Jarosław Kaczyński pojawił się w Radomiu w ramach objazdówki po Polsce. Pod koniec spotkania z wyborcami Prawa i Sprawiedliwości prezes partii wdał się w dyskusję z pewną kobietą, która zabrała głos z sali. Przebieg rozmowy był zaskakujący.
26 października Jarosław Kaczyński wygłosił przemówienie podczas spotkania w Radomiu. Po swojej części odpowiadał na pytania zgromadzonych. Wyborcy PiS pytali m.in. o reformę sądownictwa, funkcjonowanie Lasów Państwowych czy radomskie lotnisko.
W chwili, gdy moderujący spotkanie Marek Suski ogłosił, że dobiegła końca seria pytań od uczestników, pewna kobieta postanowiła zabrać głos. „Ale jak to? Ja też zadałam pytanie” – powiedziała z sali. – Ok, skoro tak jest dobrze, to dlaczego w sondażach PO was wyprzedza – rzuciła kobieta w stronę prezesa PiS.
Od razu na sali było słychać poruszenie. – To ja pani powiem tak. Gdyby w Polsce była równowaga w mediach, to nawet w obecnej bardzo trudnej sytuacji, nie z naszej winy, myśmy wojny nie zaczynali, kryzysu nie wywoływali, pewnie byśmy bardzo wyraźnie prowadzili – powiedział Kaczyński.

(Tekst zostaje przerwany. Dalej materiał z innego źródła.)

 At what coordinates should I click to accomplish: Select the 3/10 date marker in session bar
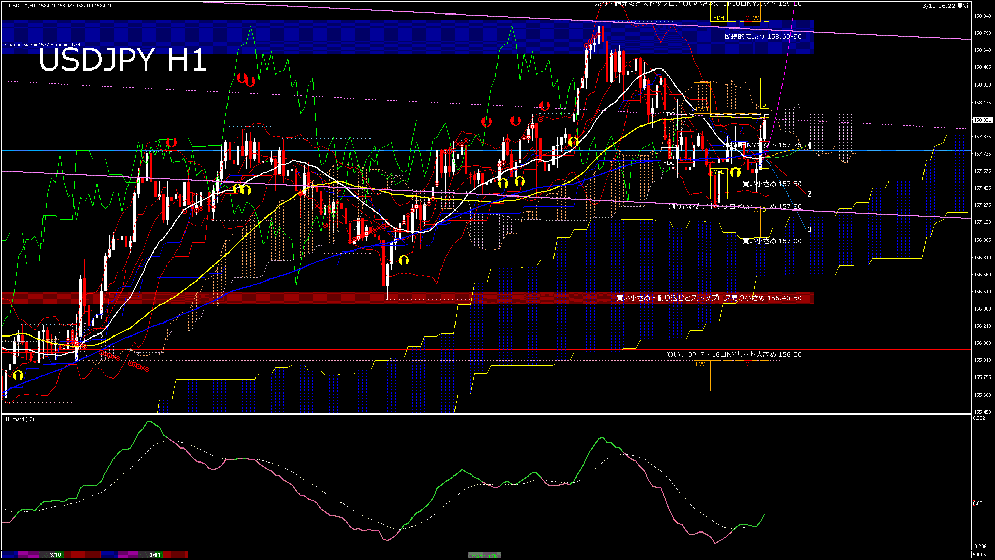coord(55,555)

– Tam jest jedno wielkie nieszczęście, władza jest oszalałą szajką, która rabuje kraj. Wielu ludzi nie jest w stanie tego zweryfikować z tym, co jest w rzeczywistości. Nie mają takiej tendencji albo brak im odpowiednich kwalifikacji umysłowych. To jest powód tej sytuacji – dodał prezes PiS.
– Mam prawo myśleć inaczej, prawda? – kontynuowała kobieta. Jarosław Kaczyński przytaknął, po czym dodał: – Jeżeli ktoś myśli inaczej, to może ma zupełnie inną ideologię, taką na przykład, że nie powinno być narodów. Wolno mu, ale ja tej ideologii całkowicie nie podzielam. Taki człowiek bardzo głęboko się myli i działa na niekorzyść swoją i swoich dzieci – zakończył.